TRY IT: Repeat the entries verbatim.

INPUT:
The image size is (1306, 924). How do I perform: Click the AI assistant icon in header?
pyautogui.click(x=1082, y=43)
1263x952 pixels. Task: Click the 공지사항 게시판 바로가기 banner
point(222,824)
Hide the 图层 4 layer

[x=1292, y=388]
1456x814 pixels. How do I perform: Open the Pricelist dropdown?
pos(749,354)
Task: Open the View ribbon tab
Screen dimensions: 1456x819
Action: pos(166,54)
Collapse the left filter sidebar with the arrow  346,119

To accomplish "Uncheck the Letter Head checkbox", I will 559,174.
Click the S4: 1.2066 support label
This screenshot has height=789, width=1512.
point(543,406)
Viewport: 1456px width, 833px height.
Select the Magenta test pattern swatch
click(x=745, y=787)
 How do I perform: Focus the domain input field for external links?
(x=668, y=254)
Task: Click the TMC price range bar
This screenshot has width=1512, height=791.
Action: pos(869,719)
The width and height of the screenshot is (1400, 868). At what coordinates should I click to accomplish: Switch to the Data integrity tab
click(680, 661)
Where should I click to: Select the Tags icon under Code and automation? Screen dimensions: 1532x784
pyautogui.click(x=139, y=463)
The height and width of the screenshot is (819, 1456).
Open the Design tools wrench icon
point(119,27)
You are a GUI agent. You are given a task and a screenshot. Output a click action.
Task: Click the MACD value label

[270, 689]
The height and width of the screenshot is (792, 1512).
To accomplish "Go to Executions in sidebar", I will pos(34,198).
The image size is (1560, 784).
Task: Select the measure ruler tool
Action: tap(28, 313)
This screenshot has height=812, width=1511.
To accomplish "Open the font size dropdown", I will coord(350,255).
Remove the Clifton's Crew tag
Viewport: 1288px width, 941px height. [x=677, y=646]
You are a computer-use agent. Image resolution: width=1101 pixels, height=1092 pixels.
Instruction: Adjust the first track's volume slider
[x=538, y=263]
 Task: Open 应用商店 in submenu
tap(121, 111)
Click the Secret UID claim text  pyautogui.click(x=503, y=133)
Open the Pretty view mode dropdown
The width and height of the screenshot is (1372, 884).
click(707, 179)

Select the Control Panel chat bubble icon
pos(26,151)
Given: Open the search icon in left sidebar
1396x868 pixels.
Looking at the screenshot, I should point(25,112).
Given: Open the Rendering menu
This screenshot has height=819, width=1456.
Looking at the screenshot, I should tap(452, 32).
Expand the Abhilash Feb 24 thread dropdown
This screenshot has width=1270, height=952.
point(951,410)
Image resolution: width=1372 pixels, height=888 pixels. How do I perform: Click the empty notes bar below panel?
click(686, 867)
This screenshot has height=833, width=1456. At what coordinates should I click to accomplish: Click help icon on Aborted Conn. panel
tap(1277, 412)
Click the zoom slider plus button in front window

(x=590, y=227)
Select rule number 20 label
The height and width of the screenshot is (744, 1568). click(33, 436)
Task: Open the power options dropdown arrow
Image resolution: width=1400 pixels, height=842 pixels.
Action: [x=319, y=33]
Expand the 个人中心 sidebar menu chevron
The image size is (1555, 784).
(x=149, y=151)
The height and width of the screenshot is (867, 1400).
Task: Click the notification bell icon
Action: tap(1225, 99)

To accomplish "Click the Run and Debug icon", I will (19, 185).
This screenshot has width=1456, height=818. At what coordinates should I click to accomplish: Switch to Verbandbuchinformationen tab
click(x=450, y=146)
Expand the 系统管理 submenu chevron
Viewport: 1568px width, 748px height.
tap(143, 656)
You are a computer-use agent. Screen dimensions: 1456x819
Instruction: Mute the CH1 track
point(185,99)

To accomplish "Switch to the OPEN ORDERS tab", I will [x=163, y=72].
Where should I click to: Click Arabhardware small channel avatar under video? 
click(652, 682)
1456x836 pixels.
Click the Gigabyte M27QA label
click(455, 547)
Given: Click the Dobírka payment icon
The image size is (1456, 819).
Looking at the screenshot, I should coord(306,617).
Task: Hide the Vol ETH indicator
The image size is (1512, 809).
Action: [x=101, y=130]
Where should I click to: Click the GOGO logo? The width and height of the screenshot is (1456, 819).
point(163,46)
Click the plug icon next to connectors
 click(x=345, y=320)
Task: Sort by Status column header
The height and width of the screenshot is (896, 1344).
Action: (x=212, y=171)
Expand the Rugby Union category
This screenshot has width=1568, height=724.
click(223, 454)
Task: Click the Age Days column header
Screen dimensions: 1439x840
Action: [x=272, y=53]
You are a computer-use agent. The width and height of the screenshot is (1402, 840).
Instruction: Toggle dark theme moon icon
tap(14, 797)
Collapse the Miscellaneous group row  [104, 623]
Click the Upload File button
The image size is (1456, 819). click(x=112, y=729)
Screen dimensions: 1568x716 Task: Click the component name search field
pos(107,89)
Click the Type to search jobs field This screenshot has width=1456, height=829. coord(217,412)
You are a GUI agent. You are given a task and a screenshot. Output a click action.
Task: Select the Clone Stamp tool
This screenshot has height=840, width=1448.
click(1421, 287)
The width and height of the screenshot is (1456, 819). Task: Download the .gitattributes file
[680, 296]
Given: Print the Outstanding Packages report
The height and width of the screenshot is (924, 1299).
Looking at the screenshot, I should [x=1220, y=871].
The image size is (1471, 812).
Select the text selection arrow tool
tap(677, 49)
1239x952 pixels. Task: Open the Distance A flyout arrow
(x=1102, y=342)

ANSWER SECTION:
The image size is (1306, 924). How do I perform: Click the AI assistant icon in header?
pyautogui.click(x=1082, y=43)
1263x952 pixels. Task: Click the 공지사항 게시판 바로가기 banner
point(222,824)
Hide the 图层 4 layer

[x=1292, y=388]
1456x814 pixels. How do I perform: Open the Pricelist dropdown?
pos(749,354)
Task: Open the View ribbon tab
Screen dimensions: 1456x819
Action: pos(166,54)
Collapse the left filter sidebar with the arrow  346,119

To accomplish "Uncheck the Letter Head checkbox", I will 559,174.
Click the S4: 1.2066 support label
This screenshot has height=789, width=1512.
point(543,406)
Viewport: 1456px width, 833px height.
Select the Magenta test pattern swatch
click(x=745, y=787)
 How do I perform: Focus the domain input field for external links?
(x=668, y=254)
Task: Click the TMC price range bar
This screenshot has width=1512, height=791.
Action: pos(869,719)
The width and height of the screenshot is (1400, 868). At what coordinates should I click to accomplish: Switch to the Data integrity tab
click(680, 661)
Where should I click to: Select the Tags icon under Code and automation? Screen dimensions: 1532x784
pyautogui.click(x=139, y=463)
The height and width of the screenshot is (819, 1456).
Open the Design tools wrench icon
point(119,27)
You are a GUI agent. You are given a task and a screenshot. Output a click action.
Task: Click the MACD value label

[270, 689]
The height and width of the screenshot is (792, 1512).
To accomplish "Go to Executions in sidebar", I will pos(34,198).
The image size is (1560, 784).
Task: Select the measure ruler tool
Action: tap(28, 313)
This screenshot has height=812, width=1511.
To accomplish "Open the font size dropdown", I will coord(350,255).
Remove the Clifton's Crew tag
Viewport: 1288px width, 941px height. [x=677, y=646]
You are a computer-use agent. Image resolution: width=1101 pixels, height=1092 pixels.
Instruction: Adjust the first track's volume slider
[x=538, y=263]
 Task: Open 应用商店 in submenu
tap(121, 111)
Click the Secret UID claim text  pyautogui.click(x=503, y=133)
Open the Pretty view mode dropdown
The width and height of the screenshot is (1372, 884).
click(707, 179)

Select the Control Panel chat bubble icon
pos(26,151)
Given: Open the search icon in left sidebar
1396x868 pixels.
Looking at the screenshot, I should point(25,112).
Given: Open the Rendering menu
This screenshot has height=819, width=1456.
Looking at the screenshot, I should tap(452, 32).
Expand the Abhilash Feb 24 thread dropdown
This screenshot has width=1270, height=952.
point(951,410)
Image resolution: width=1372 pixels, height=888 pixels. How do I perform: Click the empty notes bar below panel?
click(686, 867)
This screenshot has height=833, width=1456. At what coordinates should I click to accomplish: Click help icon on Aborted Conn. panel
tap(1277, 412)
Click the zoom slider plus button in front window

(x=590, y=227)
Select rule number 20 label
The height and width of the screenshot is (744, 1568). click(33, 436)
Task: Open the power options dropdown arrow
Image resolution: width=1400 pixels, height=842 pixels.
Action: [x=319, y=33]
Expand the 个人中心 sidebar menu chevron
The image size is (1555, 784).
(x=149, y=151)
The height and width of the screenshot is (867, 1400).
Task: Click the notification bell icon
Action: tap(1225, 99)

To accomplish "Click the Run and Debug icon", I will (19, 185).
This screenshot has width=1456, height=818. At what coordinates should I click to accomplish: Switch to Verbandbuchinformationen tab
click(x=450, y=146)
Expand the 系统管理 submenu chevron
Viewport: 1568px width, 748px height.
tap(143, 656)
You are a computer-use agent. Screen dimensions: 1456x819
Instruction: Mute the CH1 track
point(185,99)

To accomplish "Switch to the OPEN ORDERS tab", I will [x=163, y=72].
Where should I click to: Click Arabhardware small channel avatar under video? 
click(652, 682)
1456x836 pixels.
Click the Gigabyte M27QA label
click(455, 547)
Given: Click the Dobírka payment icon
The image size is (1456, 819).
Looking at the screenshot, I should coord(306,617).
Task: Hide the Vol ETH indicator
The image size is (1512, 809).
Action: [x=101, y=130]
Where should I click to: Click the GOGO logo? The width and height of the screenshot is (1456, 819).
point(163,46)
Click the plug icon next to connectors
 click(x=345, y=320)
Task: Sort by Status column header
The height and width of the screenshot is (896, 1344).
Action: (x=212, y=171)
Expand the Rugby Union category
This screenshot has width=1568, height=724.
click(223, 454)
Task: Click the Age Days column header
Screen dimensions: 1439x840
Action: [x=272, y=53]
You are a computer-use agent. The width and height of the screenshot is (1402, 840).
Instruction: Toggle dark theme moon icon
tap(14, 797)
Collapse the Miscellaneous group row  [104, 623]
Click the Upload File button
The image size is (1456, 819). click(x=112, y=729)
Screen dimensions: 1568x716 Task: Click the component name search field
pos(107,89)
Click the Type to search jobs field This screenshot has width=1456, height=829. coord(217,412)
You are a GUI agent. You are given a task and a screenshot. Output a click action.
Task: Select the Clone Stamp tool
This screenshot has height=840, width=1448.
click(1421, 287)
The width and height of the screenshot is (1456, 819). Task: Download the .gitattributes file
[680, 296]
Given: Print the Outstanding Packages report
The height and width of the screenshot is (924, 1299).
Looking at the screenshot, I should [x=1220, y=871].
The image size is (1471, 812).
Select the text selection arrow tool
tap(677, 49)
1239x952 pixels. Task: Open the Distance A flyout arrow
(x=1102, y=342)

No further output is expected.